# Oil in coolant issue?!



## NOAH48038 (Apr 16, 2009)

Hey,
I did an oil change last week and only a quart of oil came out, so I looked in the coolant reservoir and it looked like coolant was in the there but wasn't for sure. So I took my z in for a oil/coolant problem. They said that it may be the gaskets, rings or I might just need a new motor. The weird thing was that the car ran perfect; no overheating and the oil pressure was fine, car ran perfect. I picked it up today and they said they found nothing wrong with it; no leaks, Hc in coolant and no oil burning. There was some kind of light brown milky substance at the bottom of the reservoir, but they still found nothing wrong. so if someone else has had this issue before please let me know what it was or might be.
Thanks


----------



## Nickaltima (Jan 11, 2008)

if you had only 1 quart of oil in your motor it would 100% have blown up especially if you had that tinyyyyy bit for an extended period of time..something is up here..4 quarts of oil just dont vanish into thin air without the engine having a problem..i would check the oil every single trip you make it only takes 30 seconds and keep a veryyyy veryyyy close eye on this


----------



## chimmike (Oct 17, 2002)

What year Z is it? 05/06 models had oil consumption issues that can become pretty serious.


----------



## Nickaltima (Jan 11, 2008)

he would deff notice if he was burning that much oil though it would smoke like shit..i had a bad pcv and it would make my car blow a huge puff at a stop light when it turned green but i wasnt burning more than maybe a 1/8 of a qrt i changed it and nvr did it again so if he was burning this much oil he would notice..well i hope he would notice


----------



## chimmike (Oct 17, 2002)

depends on how long he went between oil changes. If you only burn a small amount at a time, the smoke will get broken up in the cats. That was the big problem. Over 3000-5000 miles, the oil would burn away. That's such a small amount at a time for such a long distance that most people with the problem never knew until the oil ran dry or they went in for a change and saw the same result the OP did.


----------



## kramadana (Nov 8, 2010)

I once drove from the UK to Italy and back in a week and the engine oil was down to about half. However once filled the problem never repeated.

Strange???


----------



## Nickaltima (Jan 11, 2008)

chimmike said:


> depends on how long he went between oil changes. If you only burn a small amount at a time, the smoke will get broken up in the cats. That was the big problem. Over 3000-5000 miles, the oil would burn away. That's such a small amount at a time for such a long distance that most people with the problem never knew until the oil ran dry or they went in for a change and saw the same result the OP did.

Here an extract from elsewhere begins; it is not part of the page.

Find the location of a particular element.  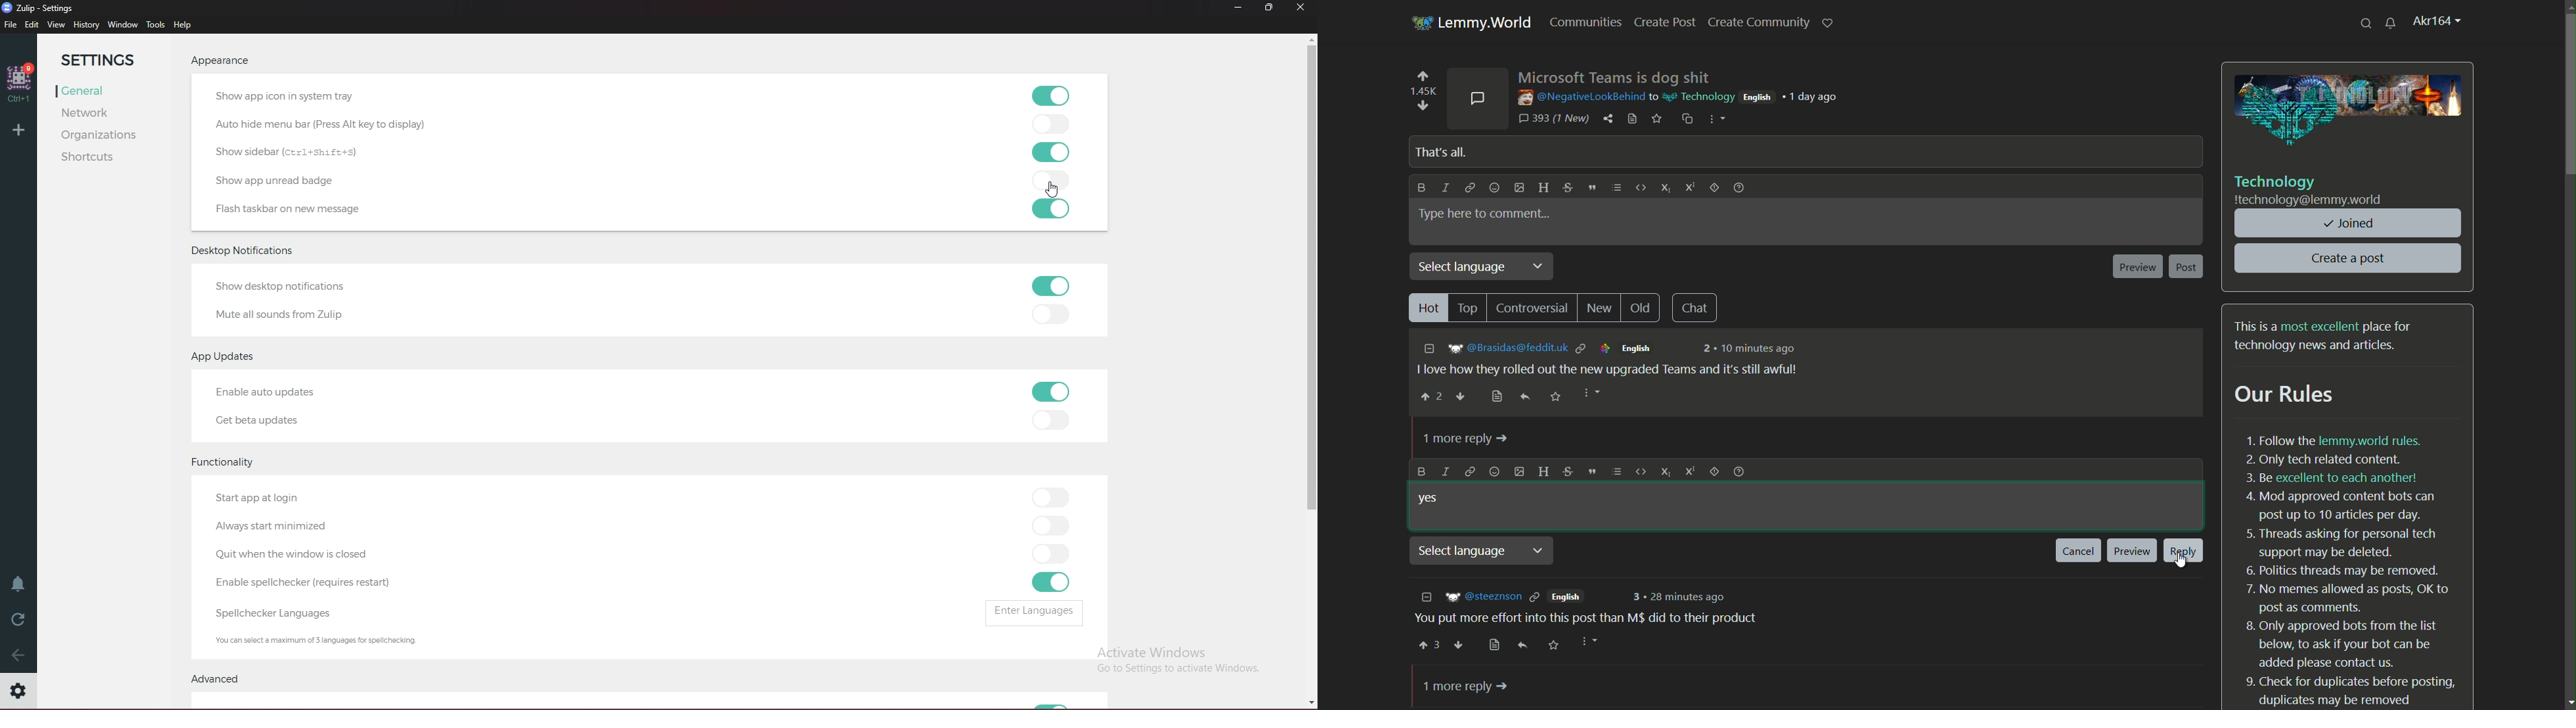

yea i can understand that but like i said my pcv valve was bad and i would see big clouds of smoke when going from a stop and when i got hard on the gas pedal..and my car was burning virtually no oil at all..and the person who doesn't check their oil at least 4-6 times between changes is just a fool and if there is a problem with the car it could have been fixed before it got any worse just by checking the oil level now its probably 2 late


----------



## chimmike (Oct 17, 2002)

I agree with checking the oil between changes, but the reality is, 90% of people who buy 350z's just drive 'em and don't care, and really as consumers we have a reasonable expectation that a stock vehicle should not burn oil between changes and should not require frequent checks like cars of yesteryear. That's what cause such a problem with the 05-06's.


----------